The constitutional prohibition in the Ex Post Facto clause extends to any statute which punishes as a crime, an act previously committed, which was innocent when done; which makes more burdensome, the punishment for a crime after its commission; or which deprives the individual charged with a crime of any defense available according to law at the time when the act was committed, (People v. Hudy, 73 N.Y.2d 40, 538 N.Y.S.2d 197, 535 N.E.2d 250).

The crime for which defendant was charged was in existence when he committed the crime. The behavior complained of in the indictment was not innocent behavior when committed; nor is the defendant's punishment being increased for his prior crimes.

The legislative intent behind increasing the penalties was to protect the safety of victims of domestic violence by strengthening the penal law provisions relating to violations of orders of protection, (Mem. in Support, McKinney's New York Session Laws, 1996, at 2309). Clearly, the legislative intent is prospective rather than retrospective.
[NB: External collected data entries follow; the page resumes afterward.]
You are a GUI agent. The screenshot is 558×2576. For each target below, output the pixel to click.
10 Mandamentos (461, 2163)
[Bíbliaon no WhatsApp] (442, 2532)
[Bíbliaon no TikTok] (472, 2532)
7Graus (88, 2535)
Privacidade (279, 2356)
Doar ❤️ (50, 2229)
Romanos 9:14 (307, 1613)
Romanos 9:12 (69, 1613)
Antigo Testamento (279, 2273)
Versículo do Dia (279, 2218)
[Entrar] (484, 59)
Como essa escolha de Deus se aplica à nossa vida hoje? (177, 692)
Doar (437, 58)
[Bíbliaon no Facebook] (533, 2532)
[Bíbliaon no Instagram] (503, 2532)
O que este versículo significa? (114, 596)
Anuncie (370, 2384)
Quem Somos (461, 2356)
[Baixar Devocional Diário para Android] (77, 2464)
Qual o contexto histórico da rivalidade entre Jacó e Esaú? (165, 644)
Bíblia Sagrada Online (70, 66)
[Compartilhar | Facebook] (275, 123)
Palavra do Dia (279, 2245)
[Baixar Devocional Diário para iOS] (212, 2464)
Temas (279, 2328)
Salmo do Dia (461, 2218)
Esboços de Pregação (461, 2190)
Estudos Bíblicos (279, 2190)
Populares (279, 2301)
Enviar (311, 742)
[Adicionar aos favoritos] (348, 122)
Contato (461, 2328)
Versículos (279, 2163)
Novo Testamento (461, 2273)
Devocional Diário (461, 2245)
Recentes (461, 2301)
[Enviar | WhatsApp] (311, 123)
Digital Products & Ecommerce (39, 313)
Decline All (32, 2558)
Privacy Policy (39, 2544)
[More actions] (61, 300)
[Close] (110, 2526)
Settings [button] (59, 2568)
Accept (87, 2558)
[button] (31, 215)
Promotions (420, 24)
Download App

An analogous statute is the Second Felony Offender Statute, (PL 70.06) which has been held constitutional. The rationale presented in support of the constitutionality of this statute, is that the enhanced sentence is applicable to the current crime, not an additional penalty for the prior offense, (People v. Morse, 62 N.Y.2d 205, 476 N.Y.S.2d 505, 465 N.E.2d 12; People v. Pendergrass, 115 A.D.2d 497, 495 N.Y.S.2d 721; People v. Johnson, 104 A.D.2d 1050, 480 N.Y.S.2d 958; People v. Aiello, 93 A.D.2d 864, 461 N.Y.S.2d 370; People v. Butler, 92 A.D.2d 1071, 461 N.Y.S.2d 913; People v. Mangiapane, 87 A.D.2d 851, 449 N.Y.S.2d 244).

Defendant's claim herein is indistinguishable from those regarding enhanced sentences as a second felony offender.

The criminal defendant is charged with a crime which he committed while a valid order of protection was in effect. He had fair warning of the nature of the proscribed conduct in advance of his commission of the offense, (People v. Morse, supra).
Page 569

That branch of the defendant's motion is, in all respects, denied. The statute is determined to be constitutional and not violative of the Ex Post Facto clause of the United States Constitution or the Constitution of the State of New York.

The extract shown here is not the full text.